The study was released as the weeklong 15th International AIDS Conference got underway Sunday in Bangkok, Thailand.

"Interventions for African-American adolescent girls that are gender-tailored and culturally congruent can enhance HIV-preventive behaviors, skills and mediators and may reduce pregnancy and chlamydia infection," the study by researchers at Emory University in Atlanta, Georgia, concluded.

For 2.5 years, beginning in December 1996, the researchers tested 522 African-American girls between the ages 14 to 18 who were sexually active.

According to the study, the teens were divided into two groups and attended a series of four classes that lasted four hours each.

One group of 251 girls learned about HIV, how to properly use a condom, how to negotiate the use of a condom with a sexual partner, what constitutes a healthy relationship and pride in their gender and ethnic background.

The remaining 271 girls spent the same amount of time learning about exercise and nutrition.

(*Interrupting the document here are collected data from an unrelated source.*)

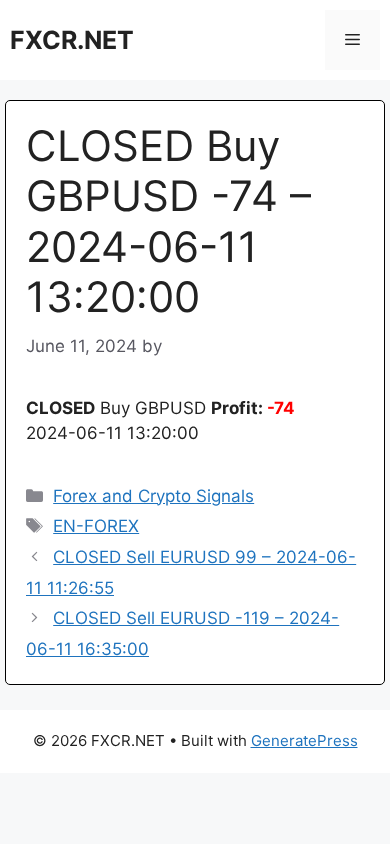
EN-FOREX (96, 526)
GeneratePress (304, 740)
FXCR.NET (72, 40)
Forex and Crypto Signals (153, 496)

The researchers followed up with the teenagers after six months and a year. The girls in the HIV class reported that they were more likely to use a condom and less likely to have had a new sex partner in the past 30 days than the girls who learned about nutrition and exercise.

The study's lead author attributes the program's success to the fact that it was developed with the help of teenage girls in the community.

"They had ownership of this program" said Ralph J. DiClemente of Emory University's Rollins School of Public Health and Center for AIDS Research.

"This intervention had a motto -- be safe for yourself, for your family and your community. We wanted to instill a sense of pride in young folks," he said.

A recent study reported that HIV infection among African-American adolescent girls was significantly higher than their Caucasian and Hispanic peers, and exceeds that of white, Hispanic and black teenage males.